## BEGIN

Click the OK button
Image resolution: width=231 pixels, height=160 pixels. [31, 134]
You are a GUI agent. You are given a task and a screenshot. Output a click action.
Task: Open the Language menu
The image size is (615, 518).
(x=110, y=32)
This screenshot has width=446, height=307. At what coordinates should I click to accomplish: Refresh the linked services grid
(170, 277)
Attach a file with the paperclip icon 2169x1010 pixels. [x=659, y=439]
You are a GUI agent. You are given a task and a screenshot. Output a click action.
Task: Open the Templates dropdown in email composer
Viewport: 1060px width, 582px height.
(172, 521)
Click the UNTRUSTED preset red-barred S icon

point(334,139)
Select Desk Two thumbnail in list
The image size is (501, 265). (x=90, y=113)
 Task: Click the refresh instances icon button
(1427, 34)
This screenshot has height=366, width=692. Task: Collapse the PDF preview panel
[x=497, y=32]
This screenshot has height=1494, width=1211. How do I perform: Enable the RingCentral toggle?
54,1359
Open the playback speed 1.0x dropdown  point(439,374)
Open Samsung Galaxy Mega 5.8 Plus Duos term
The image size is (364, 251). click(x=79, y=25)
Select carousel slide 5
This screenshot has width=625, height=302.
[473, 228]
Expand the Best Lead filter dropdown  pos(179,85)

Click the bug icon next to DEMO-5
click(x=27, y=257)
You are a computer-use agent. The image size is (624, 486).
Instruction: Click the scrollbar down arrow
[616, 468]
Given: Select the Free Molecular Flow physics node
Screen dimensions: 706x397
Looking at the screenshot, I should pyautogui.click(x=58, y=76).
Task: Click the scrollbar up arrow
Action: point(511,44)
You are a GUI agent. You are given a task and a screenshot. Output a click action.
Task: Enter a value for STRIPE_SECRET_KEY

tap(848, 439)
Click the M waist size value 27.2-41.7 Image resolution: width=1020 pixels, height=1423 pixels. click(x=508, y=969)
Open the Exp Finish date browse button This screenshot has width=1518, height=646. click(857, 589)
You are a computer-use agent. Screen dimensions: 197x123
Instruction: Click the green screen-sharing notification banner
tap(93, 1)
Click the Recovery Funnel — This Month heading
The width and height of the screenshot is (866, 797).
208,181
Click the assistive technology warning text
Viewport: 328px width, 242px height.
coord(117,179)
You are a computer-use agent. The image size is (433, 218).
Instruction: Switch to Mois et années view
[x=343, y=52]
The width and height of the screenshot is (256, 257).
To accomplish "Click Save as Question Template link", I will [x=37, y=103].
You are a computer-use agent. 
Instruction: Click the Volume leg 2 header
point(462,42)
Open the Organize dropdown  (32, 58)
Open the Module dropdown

## END

Task goal | Rewrite the data above, swapping every "dropdown" for "drop-down list" and leaving everything else unchanged.

Complete response |
Click the OK button
Image resolution: width=231 pixels, height=160 pixels. [31, 134]
You are a GUI agent. You are given a task and a screenshot. Output a click action.
Task: Open the Language menu
The image size is (615, 518).
(x=110, y=32)
This screenshot has width=446, height=307. At what coordinates should I click to accomplish: Refresh the linked services grid
(170, 277)
Attach a file with the paperclip icon 2169x1010 pixels. [x=659, y=439]
You are a GUI agent. You are given a task and a screenshot. Output a click action.
Task: Open the Templates drop-down list in email composer
Viewport: 1060px width, 582px height.
(172, 521)
Click the UNTRUSTED preset red-barred S icon

point(334,139)
Select Desk Two thumbnail in list
The image size is (501, 265). (x=90, y=113)
 Task: Click the refresh instances icon button
(1427, 34)
This screenshot has height=366, width=692. Task: Collapse the PDF preview panel
[x=497, y=32]
This screenshot has height=1494, width=1211. How do I perform: Enable the RingCentral toggle?
54,1359
Open the playback speed 1.0x drop-down list  point(439,374)
Open Samsung Galaxy Mega 5.8 Plus Duos term
The image size is (364, 251). click(x=79, y=25)
Select carousel slide 5
This screenshot has width=625, height=302.
[473, 228]
Expand the Best Lead filter drop-down list  pos(179,85)

Click the bug icon next to DEMO-5
click(x=27, y=257)
You are a computer-use agent. The image size is (624, 486).
Instruction: Click the scrollbar down arrow
[616, 468]
Given: Select the Free Molecular Flow physics node
Screen dimensions: 706x397
Looking at the screenshot, I should pyautogui.click(x=58, y=76).
Task: Click the scrollbar up arrow
Action: point(511,44)
You are a GUI agent. You are given a task and a screenshot. Output a click action.
Task: Enter a value for STRIPE_SECRET_KEY

tap(848, 439)
Click the M waist size value 27.2-41.7 Image resolution: width=1020 pixels, height=1423 pixels. click(x=508, y=969)
Open the Exp Finish date browse button This screenshot has width=1518, height=646. click(857, 589)
You are a computer-use agent. Screen dimensions: 197x123
Instruction: Click the green screen-sharing notification banner
tap(93, 1)
Click the Recovery Funnel — This Month heading
The width and height of the screenshot is (866, 797).
208,181
Click the assistive technology warning text
Viewport: 328px width, 242px height.
coord(117,179)
You are a computer-use agent. The image size is (433, 218).
Instruction: Switch to Mois et années view
[x=343, y=52]
The width and height of the screenshot is (256, 257).
To accomplish "Click Save as Question Template link", I will [x=37, y=103].
You are a computer-use agent. 
Instruction: Click the Volume leg 2 header
point(462,42)
Open the Organize drop-down list  (32, 58)
Open the Module drop-down list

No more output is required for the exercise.